The Superior Court rulings came about as a result of a North Carolina Supreme Court ruling last year. The court found in a predatory mortgage lending case, Tillman vs. Commercial Credit, that mandatory arbitration agreements are unconscionable and unenforceable. In light of that ruling, the state Court of Appeals remanded the three class-action cases to the North Carolina Superior Court.

“This is a very important decision because it is the first case in which a North Carolina court has applied the Tillman ruling to a class action ban,” said Paul Bland of Public Justice, a national public interest law firm based in Washington, DC. “We believe that Judge Hooks' thoughtful and well-reasoned decision will be very influential in shaping the future of the law in North Carolina and elsewhere.”
“The defendants' ban on class actions amounted to a get-out-of-jail-free card—immunity even if they broke the law,” explained Mal Maynard of the Financial Protection Law Center in Wilmington. “This ruling was plainly right and supported by a wealth of solid evidence.”

Superior Court Judge Jack Hooks found that the arbitration agreements were unconscionable and thus unenforceable. He noted that, in fact, no individual arbitration claims had ever been filed in North Carolina against any of the three payday lending companies.
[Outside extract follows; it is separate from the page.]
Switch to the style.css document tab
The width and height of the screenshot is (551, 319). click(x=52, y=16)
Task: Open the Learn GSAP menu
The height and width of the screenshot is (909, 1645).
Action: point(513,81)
He went on the say that the contractual prohibition against class action participation in these cases violates the public policy of the State of North Carolina and is therefore unenforceable.

In addition to the three organizations, the class members are represented attorneys from three law firms: Jerry Hartzell of Hartzell and Whiteman in Raleigh, N.C; Mona Lisa Wallace and John Hughes of Wallace & Graham in Salisbury, N.C; and Richard Fisher of Cleveland, Tenn.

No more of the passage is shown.